New York City Declares Health Emergency Outbreak spreads
NEW YORK—The de Blasio Administration today declared a public health emergency in select zip codes in Williamsburg, following a measles outbreak affecting the Orthodox Jewish community. As part of the declaration, unvaccinated individuals living in those ZIP codes who may have been exposed to measles will be required to receive the measles-mumps-rubella (MMR) vaccine in order to protect others in the community and help curtail the ongoing outbreak.
Under the mandatory vaccinations, members of the City’s Department of Health and Mental Hygiene will check the vaccination records of any individual who may have been in contact with infected patients. Those who have not received the MMR vaccine or do not have evidence of immunity may be given a violation and could be fined $1,000.
“Measles is a dangerous, potentially deadly disease that can easily be prevented with vaccine,” said Deputy Mayor for Health and Human Services Dr. Herminia Palacio. “When people choose not to get their children vaccinated, they are putting their children and others – such as pregnant women, people on chemotherapy, and the elderly – at risk of contracting measles. The City has worked aggressively to end this outbreak, and today’s declaration of a public health emergency and new vaccine mandate, in combination with the blanket Commissioner’s Orders for yeshivas, ensures we are using every tool to protect New Yorkers.”

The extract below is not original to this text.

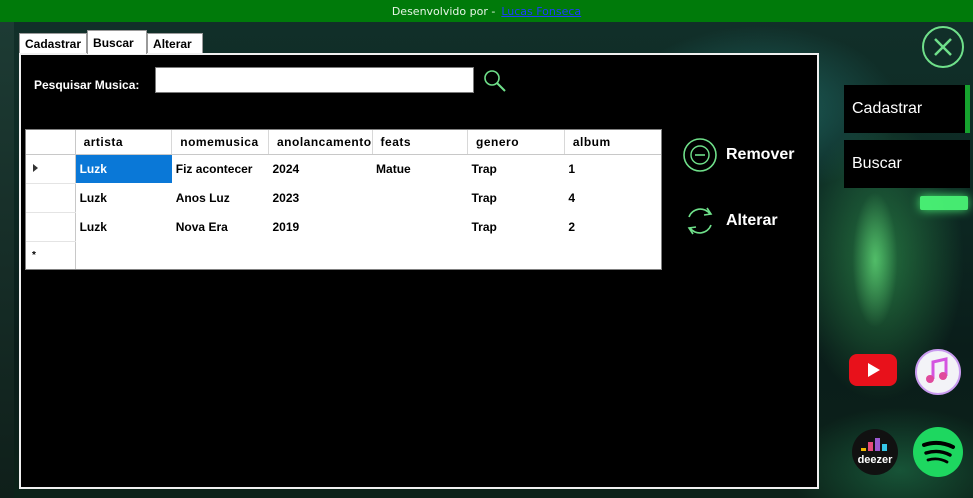  I want to click on deezer-wordmark: deezer, so click(876, 460).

This public health emergency declaration comes after the NYC Health Department issued Commissioner’s Orders last week to all yeshivas and day care programs serving the Orthodox Jewish community in Williamsburg, doubling down on their order to exclude unvaccinated students or face violations and possible closure, first announced in December. Now any school out of compliance will immediately be issued a violation and could be subject to closure.
To date, 285 cases have been confirmed since the beginning of the outbreak in October, with many of these new cases being confirmed in the last two months. The vast majority of cases are children under 18 years of age (246 cases), and 39 cases are adults. Most of these measles cases were unvaccinated or incompletely vaccinated individuals. There have been no deaths associated with this outbreak, although there have been complications, including 21 hospitalizations and five admissions to the intensive care unit.
Measles is a highly contagious disease and can cause severe complications such as pneumonia, encephalitis (swelling of the brain), and death. Measles is easily preventable with the safe and effective MMR vaccine. Newborns, pregnant individuals, and those with weakened immune systems cannot get vaccinated, so it is important that everyone around them be vaccinated in order to protect them from contracting the virus and prevent severe complications in these susceptible populations.